Background: Patients with pancreatic ductal adenocarcinoma (PDAC) exhibit a limited response to standard-of-care chemotherapy. The cancer secretome may offer novel therapeutic targets to enhance current treatments.
Objective: Through multi-modal profiling of PDAC cells, we aimed to identify secreted proteins contributing to PDAC progression and metastasis, to reveal new candidates for co-targeting with standard-of-care chemotherapy.
Design: RNA sequencing (RNAseq) and mass spectrometry (MS)-based proteomics assessed the transcriptome, secretome and exosome profile of PDAC cells from the highly-metastatic KPC and the poorly-metastatic KPflC genetically engineered mouse models (GEMMs). Proprotein convertase subtilisin/kexin type 9 (PCSK9) was identified as a potential co-target and was subsequently validated in PDAC patient cohorts. PCSK9 inhibition was evaluated in combination with standard-of-care gemcitabine/nab-paclitaxel (GnP) chemotherapy using in vitro and in vivo models of PDAC. Therapy response was visualised via multiphoton imaging of the fluorescent ubiquitination-based cell cycle indicator (FUCCI) reporter.

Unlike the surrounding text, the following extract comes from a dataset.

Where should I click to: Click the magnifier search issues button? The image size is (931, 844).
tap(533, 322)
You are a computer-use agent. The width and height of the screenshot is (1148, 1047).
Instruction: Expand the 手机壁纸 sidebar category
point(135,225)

Results: PCSK9 expression and secretion was enhanced in highly-metastatic PDAC cells. High PCSK9 expression was associated with increased histopathological tumour grade and worse survival in PDAC patients. PCSK9 inhibition impeded cancer cell invasion, reduced tumour growth in vivo, and further sensitised cells to GnP. RNAseq revealed a dysregulation of cell cycle-associated genes, confirmed by FUCCI multiphoton microscopy. In vitro experiments and in vivo models of metastasis revealed that PCSK9 inhibition combined with GnP significantly reduced cancer cell survival and liver metastasis.
Conclusion: This study highlights an anti-cancer role for PCSK9 inhibition in combination with GnP chemotherapy for pancreatic cancer.